Vegetable Cooling and Storage Evaluation


MIT D-Lab, in partnership with the World Vegetable Center and Mercy Corps, is conducting an evaluation of technologies designed to improve the storage of vegetables using evaporative cooling. These technologies are designed to function without the use of electricity and are thus well suited for regions where cooling and storage dependent upon electricity is either not accessible or affordable. This research study will focus on the cooling and storage of vegetables in Mali. Suitable cooling and storage technologies have the potential to prevent food loss, strengthen the perishable food supply chain, and create opportunities for additional income generation.
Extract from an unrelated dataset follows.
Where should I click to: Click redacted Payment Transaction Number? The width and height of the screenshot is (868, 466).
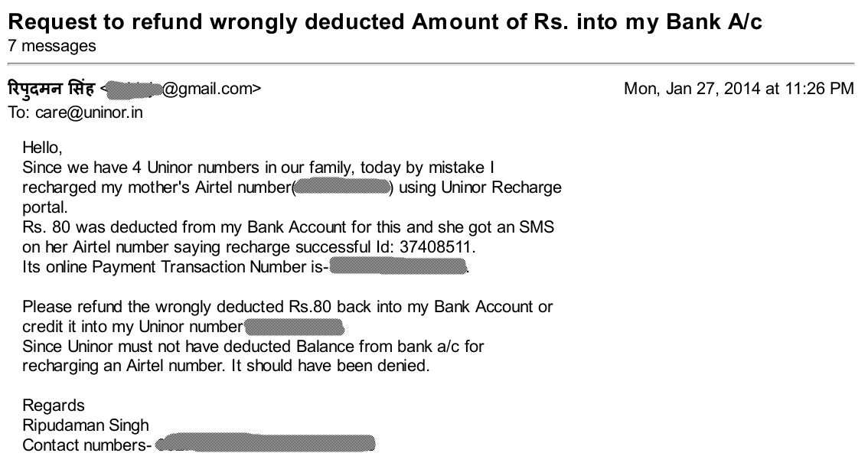pos(399,267)
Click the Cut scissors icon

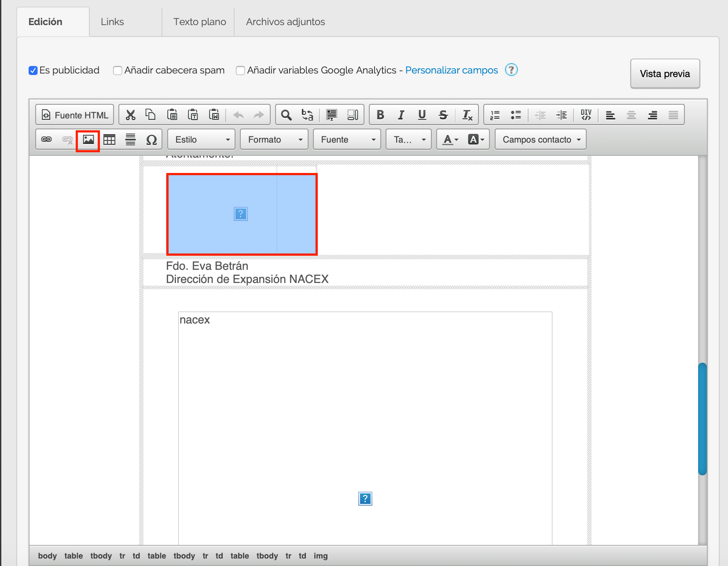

The World Vegetable Center and Mercy Corps have a strong presence in Mali and each have ongoing work with horticulture cooperatives and farmers. 

Increased availability of appropriate cooling and storage technologies would allow farmers and consumers to reduce foods loss leading to increased access to nutritional foods and financial savings. The methodologies used for this technology evaluation will include interviews with users of the cooling and storage technologies, interviews with stakeholders along the vegetable supply chain, and sensors to monitor product performance parameters.

The evaluation of vegetable cooling and storage technologies will produce outputs that will enable vegetable producers, distributors, and consumers to make informed purchasing decisions about cooling and storage technologies, suppliers of vegetable cooling and storage technologies to identify potential markets for their products, and identify gaps in the market and opportunities for innovative technology and supply chain design.